Kaldırımlar, içimde yaşamış bir insandır.

Kaldırımlar, duyulur, ses kesilince sesi;

Kaldırımlar içimde kıvrılan bir lisandır.”

 

Şairin kendi içinde, yaşayan bir insan gibi gördüğü kaldırımları, aynı zamanda çilekeşlerin annesine benzeterek onun şefkatle hayatı kucakladığını anlatması oldukça anlamlıdır. Üzerindeki kalabalıkların çekilmesinden sonra, şairin yine kendine dönerek içinde kıvrılan kaldırımların dile gelmesi ve onunla konuşması, o yaşın keşfedeceği bir tablo olarak muhteşem bir şeydir.

 Üç ayrı bölümden oluşan bu şiirin tamamını okuduğunuz zaman, şairin o yaşta ulaştığı ruh hâlini anlamanız mümkündür. Yalnızlığı sevmekte ve sokakların telaşından sıyrılarak gecenin sessizliği içerisinde kaldırımların gündüzden kalan telaşının muhasebesini yapmaktadır. “Ben bu kaldırımların emzirdiği çocuğum!” deyişi de bundandır; “Aman sabah olmasın bu karanlık sokakta,/ Bu karanlık sokakta bitmesin yolculuğum!” deyişi de bundandır.

Şairin bunu yazdığı yıl, Cumhuriyet ilân edildi, edilecektir. Felsefe eğitimi görmüş bir gencin, duygularına oturan yalnızlık psikolojisi, geçmişte kaybedilen devâsâ bir hazinenin geri dönemeyeceğine bağlanılabilir mi, bilemiyorum? Onun, “Başını bir gayeye satmış kahraman gibi,” mısraıyla başlayan Kaldırımlar’ın ikinci şiirinde anlattıkları, böyle bir arayışın ipuçlarını vermektedir. Cemiyetin kirliliğe doğru sürüklendiğini, “Fahişe yataklardan kaçtığın günden beri,/ Erimiş ruhlarımız bir derdin potasında” cümleleriyle anlatışı tesadüfî değildir. Nitekim bu mısralardan hemen sonra gelen, kıtanın ilk iki satırında; “İkinizin de ne eş, ne arkadaşınız var; /Sükût gibi münzevî, çığlık gibi hürsünüz.” demek suretiyle, bu yönde bir açıklama kapısı bırakmaktadır. Bu ikinci şiirin son kıtası ise şu ifadelerle sembollendirilir:

“Yağız atlı süvari, koştur atını, koştur!

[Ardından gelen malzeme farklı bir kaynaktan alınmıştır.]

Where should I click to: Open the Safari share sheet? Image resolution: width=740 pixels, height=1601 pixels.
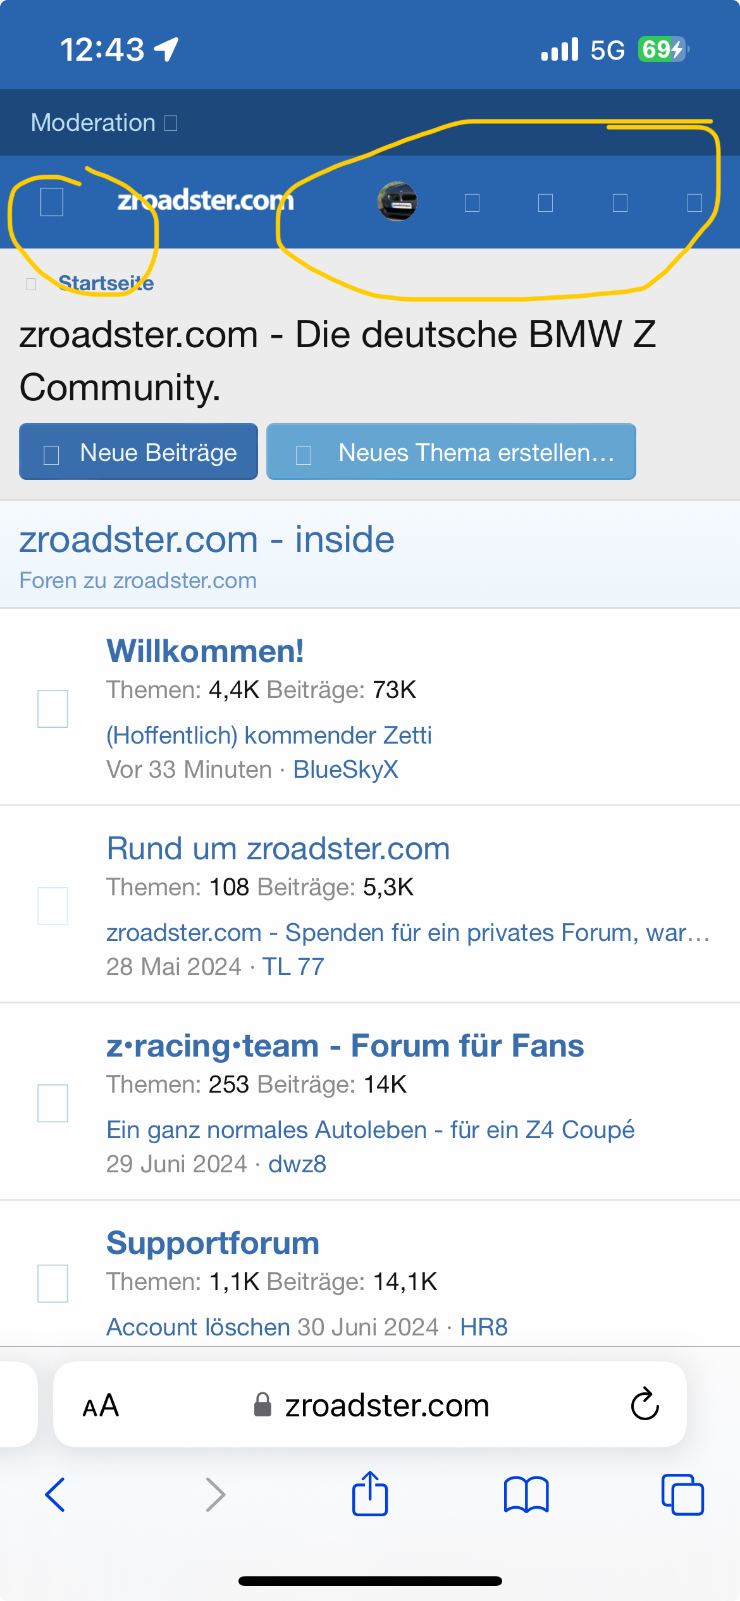pos(370,1494)

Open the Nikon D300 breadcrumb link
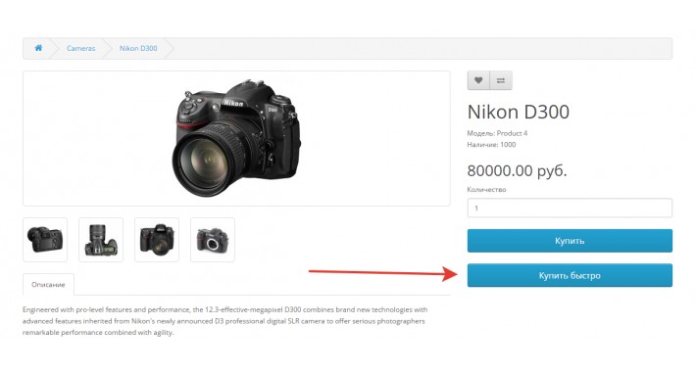click(x=138, y=48)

Sonunda kabre çıkar bu yolun kıvrımları.

Ne kaldırımlar kadar seni anlayan olur,

Ne senin anladığın kadar, kaldırımları…”

Araplar, “Şiirin mânası şairin kendi gönlündedir”, derler. Bu şiir, böyle bir tarif anlayışına örnek olarak alınabilir belki.

Cemiyetin sosyal şizofreniye doğru kayışının kaygılarını anlatan bu şiir, aslında şairin kendi içindeki yalnızlığın ifadesi olarak alınmamalıdır.

Bu “Yağız atlı süvari”, önündeki yıllardan üzerine dökülen bütün kirlilikleri gördükçe, direnme gücü kazanacak ve “Surda bir gedik açtık; mukaddes mi mukaddes!/ Ey kahpe rüzgâr artık ne yandan esersen es!”

 Bu hesaplaşmanın arkasından da tesellisini açık açık ifade edecektir: Üstad, 78 yıllık ömrünü, “Dâvâ Adamı” donanımıyla geçirdi. Yazılarında ve şiirlerinde sadece savaşan bir kahraman ya da kumandan olarak değil, eğiten, yetiştiren, insanın ruh donanımını zenginleştiren bir insan olarak durdu karşımızda… Şiirini bunun için “Telkin” vasıtası olarak görüyor ve “Mutlak Hakikat”a varma vasıtası kabul ediyordu.“Şiiri, düşüncenin duygulaşması, duygunun da düşünceleşmesi” şeklinde gören bir insan için ona verilen misyon bundan başkası olamazdı…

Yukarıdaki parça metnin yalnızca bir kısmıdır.